CloudBolt’s survey reported “extreme disruption” dropped from 46% in 2024 to 25% in 2025, but 88% still say Broadcom’s changes remain disruptive. And 56% say they’ve altered their VMware strategy two or more times since the acquisition.
A Slow Unwind
As Odle said, the next two years will show us just how steep the move from VMware is going to be.
But it’s definitely a slow unwind. Large-scale data center migrations typically take 18-48 months, while multisite VMware estates can stretch beyond three years. The Register noted that each virtual machine can cost between $300 and $3,000 to migrate.
And of course, if you ask who’s actually done it, more than 60% will tell you that migration timelines are much longer than originally expected.

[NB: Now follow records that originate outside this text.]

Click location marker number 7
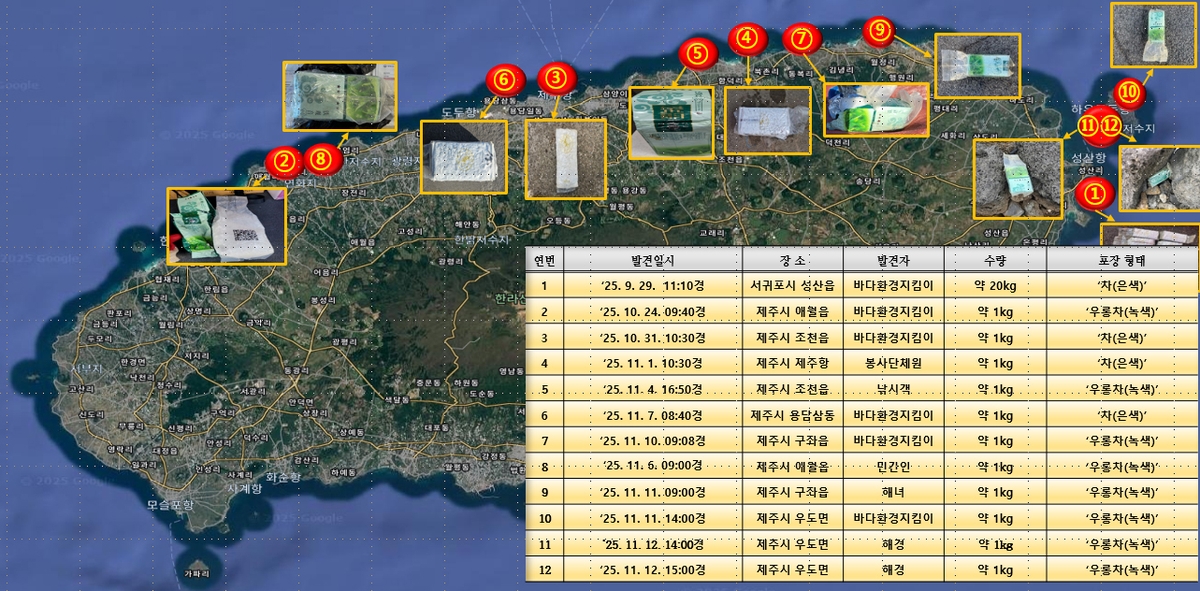The width and height of the screenshot is (1200, 591). [x=800, y=40]
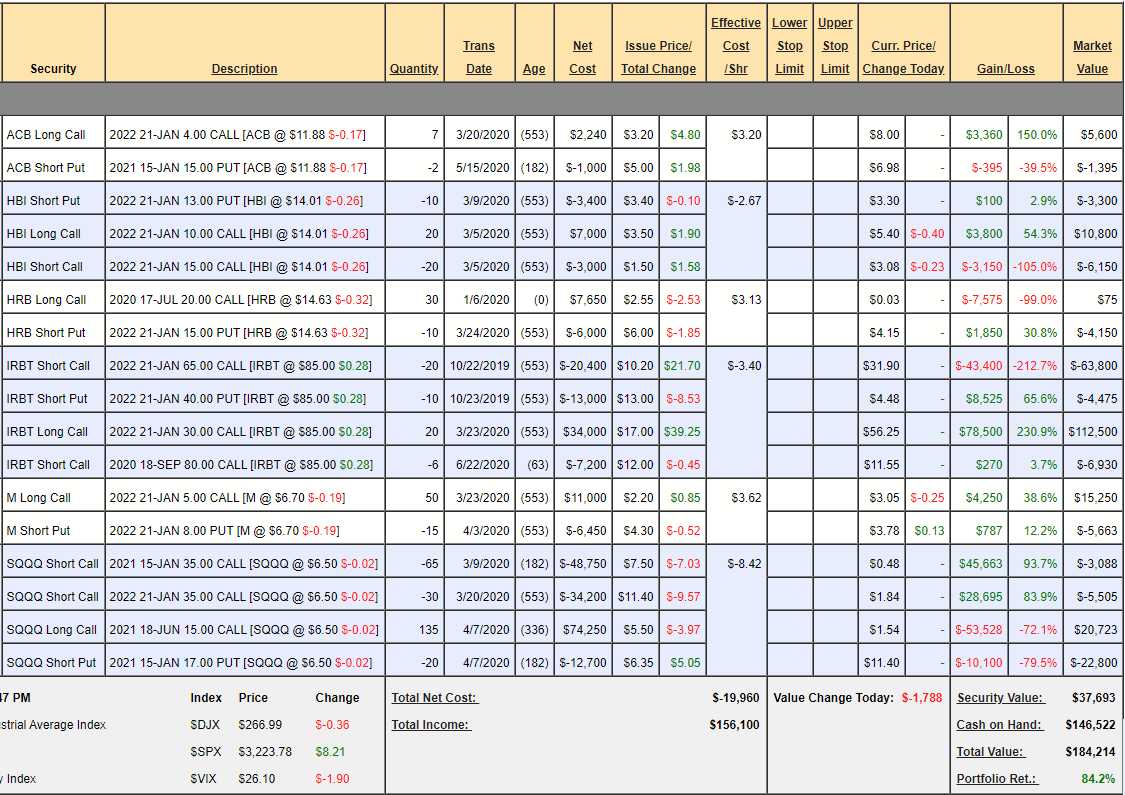
Task: Select the ACB Long Call security row
Action: click(46, 135)
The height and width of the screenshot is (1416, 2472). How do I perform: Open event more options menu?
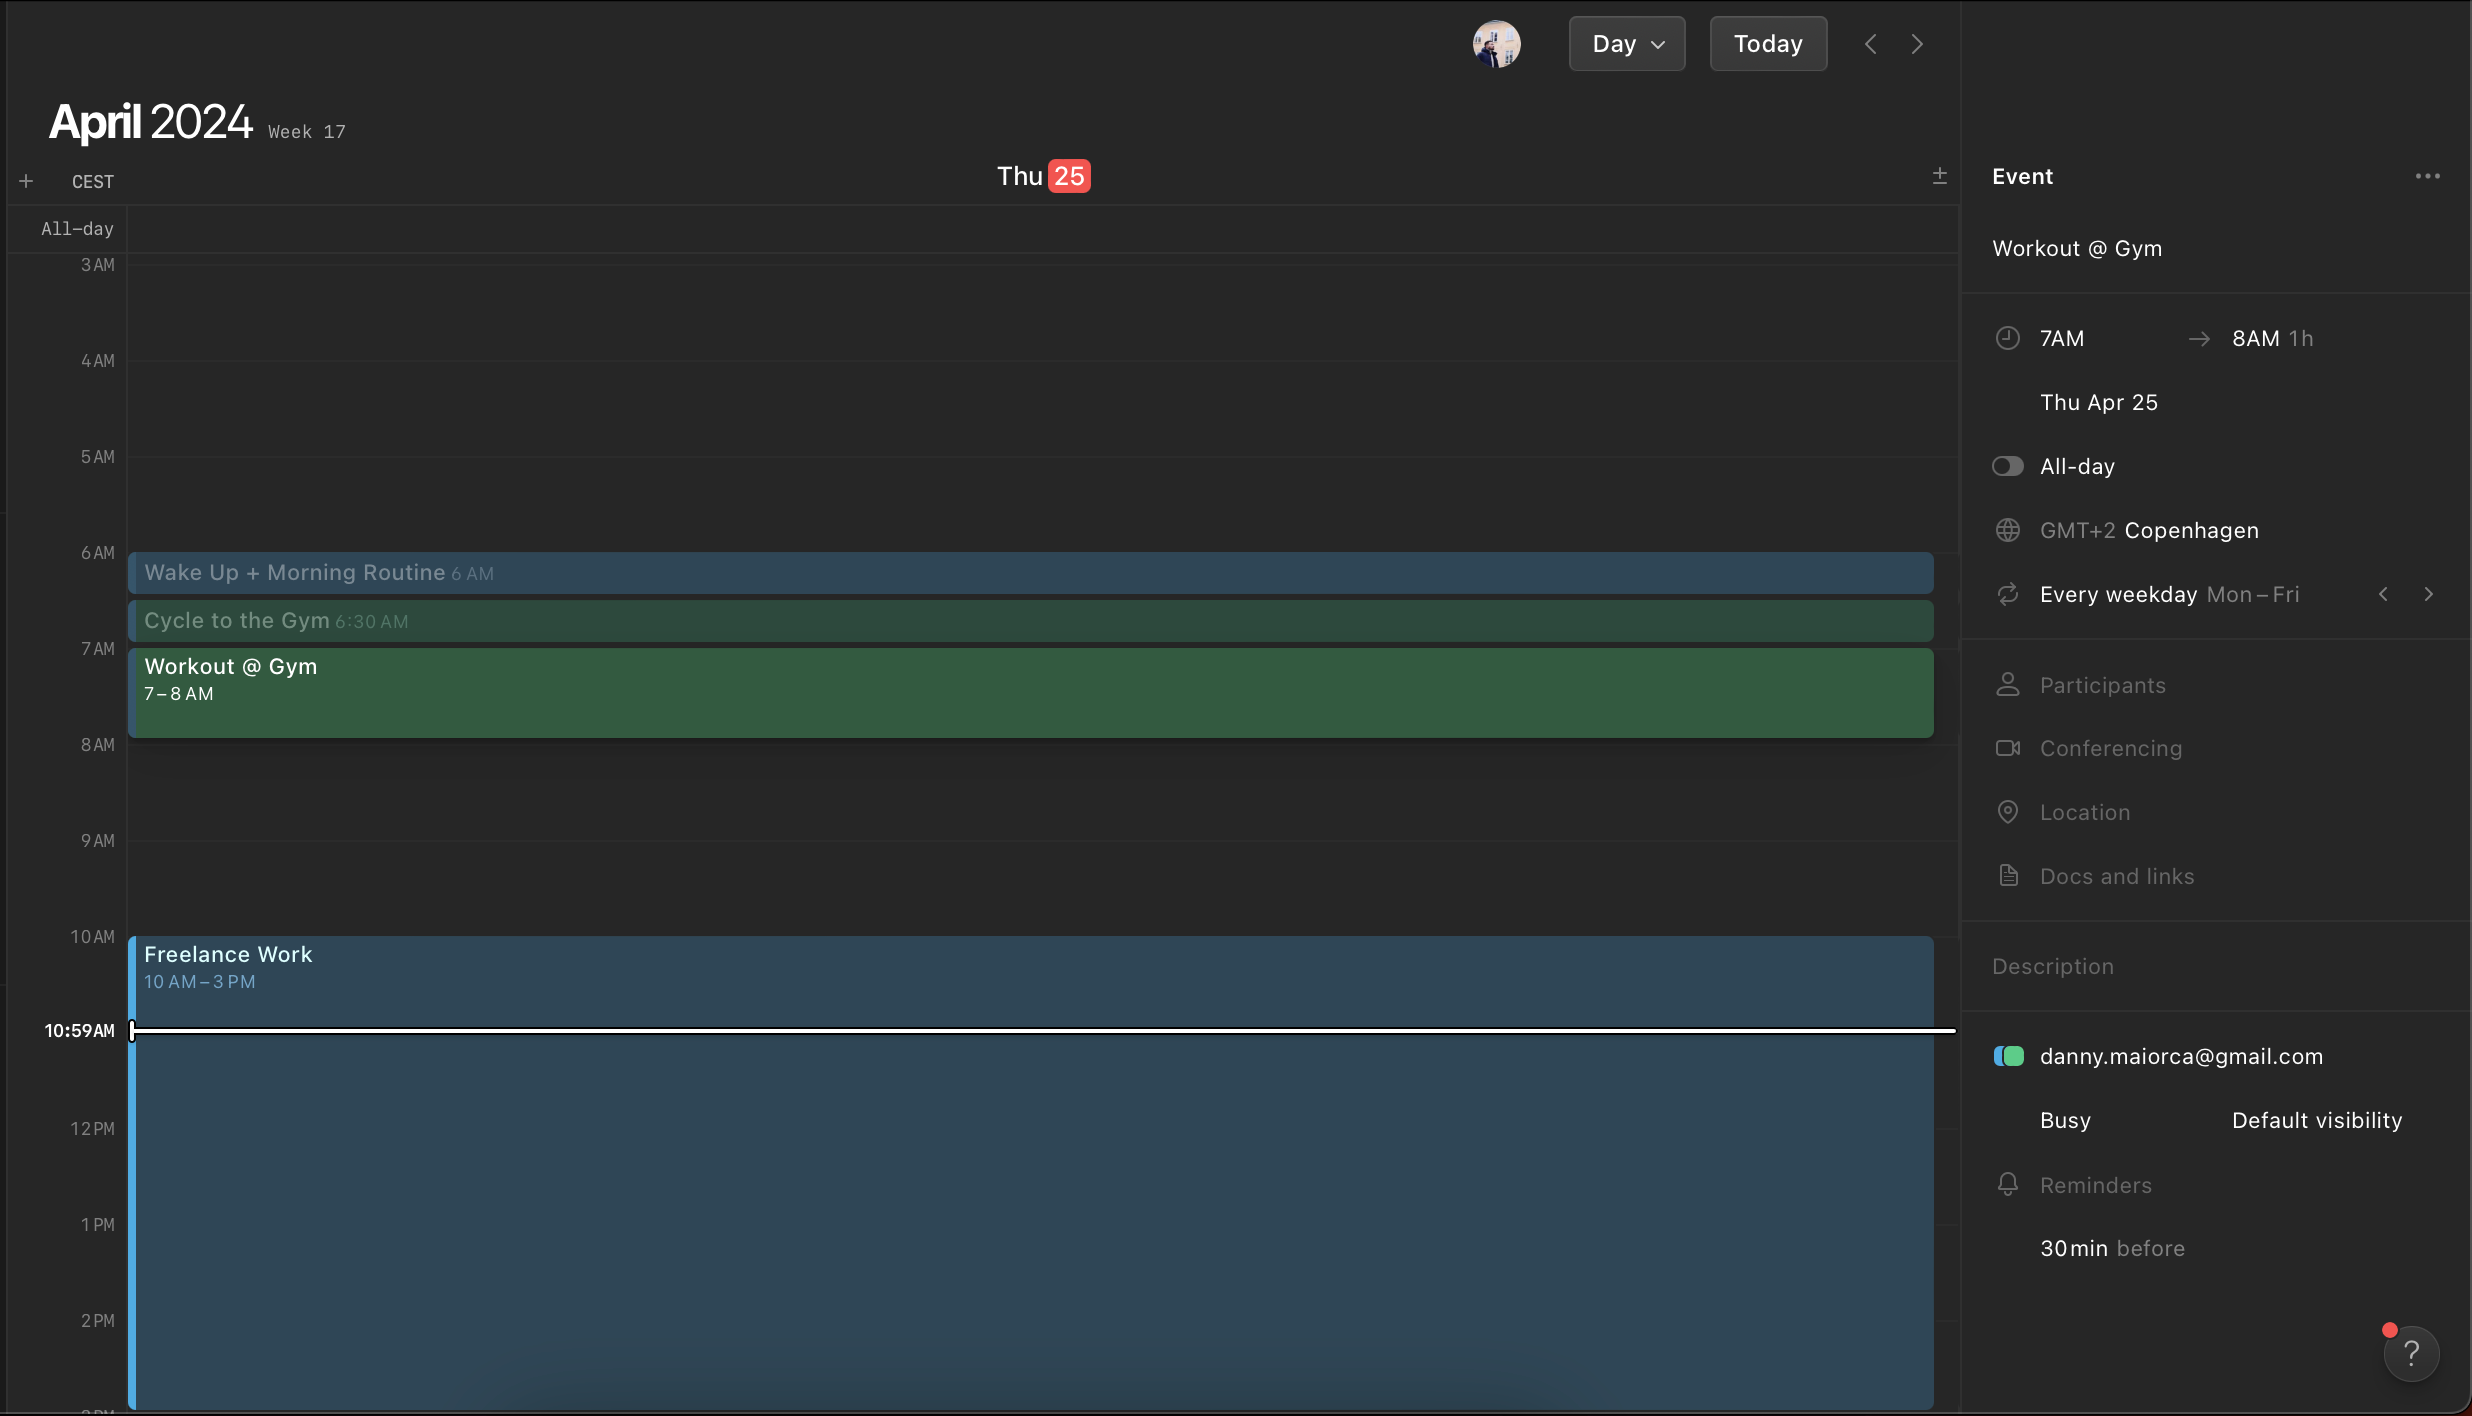coord(2429,175)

Right now, CloudBolt’s survey shows that will unravel as companies plan ahead:
- 37% are staying on VMware as they look for other options
- 72% of VMware migrations are going to public cloud IaaS
- Hyper-V/Azure Stack (38%) and SaaS replacements (34%) are the most common alternatives
Hyperscalers are clearly absorbing a major share of those transitions. AWS and Azure both also actively pitch VMware migration services. But Odle warns that not all workloads are treated equally.

“It’s important that customers distinguish between virtualization needs in the enterprise data center and at the edge,” she told us. “The requirements are not the same and if you apply one technology everywhere, it will get significantly expensive and likely will be too much or too little in each environment.”
In large enterprise datacenters, alternatives such as Nutanix, Red Hat, and HPE are seeing increased interest. Nutanix, for example, reported 17% growth between 2024 and 2025.
Some organizations are evaluating open-source platforms like Proxmox, which has seen substantial adoption growth over the past several years. Others are looking at vendor-supported platforms designed specifically for edge environments.
“StorMagic replaces VMware on existing hardware or any new x86 hardware outside of the enterprise datacenter. So if a customer has a requirement to ensure availability of mission critical workloads at the edge, we’d love to talk to you,” Odle said.
Broadcom Remains Optimistic
Though the numbers clearly suggest that organizations are planning to move away from VMware, Broadcom reported that VMware’s revenue climbed 26% year over year in its latest earning call.
Revenue reflects the contracts already active and signed, so it’s not surprising that VMware is seeing a positive upfold. CloudBolt’s data, of course, only predicts future intent.
Not to mention that organizations locked into multiyear renewals are still paying because of those agreements. But as this cycle of renewal comes to a close come winter 2026, many may be unwilling to commit again at the same licensing tiers, particularly at the bundled, premium stack levels.

Broadcom replaced VMware’s known perpetual licensing with subscription bundling (VCF/VVF services), which hasn’t received the best feedback.
The new licensing model has higher minimum core requirements from 16-core to 72-core minimum, meaning that even if a user only needs 16 cores, they have to pay for 72.
Yeo and Yeo reported that this could raise annual support costs from $2,000 to more than $10,000.
“Previously general available features have been reduced to Broadcom’s ICP (Ideal Customer Profile),” Odle said. “It’s time to get real about the vendor that cares about you, especially when they tell you so clearly who they care about.”
While not the apocalyptic-level that many people predicted when Broadcom acquired VMware, it may actually still be happening. But it’s definitely still coming.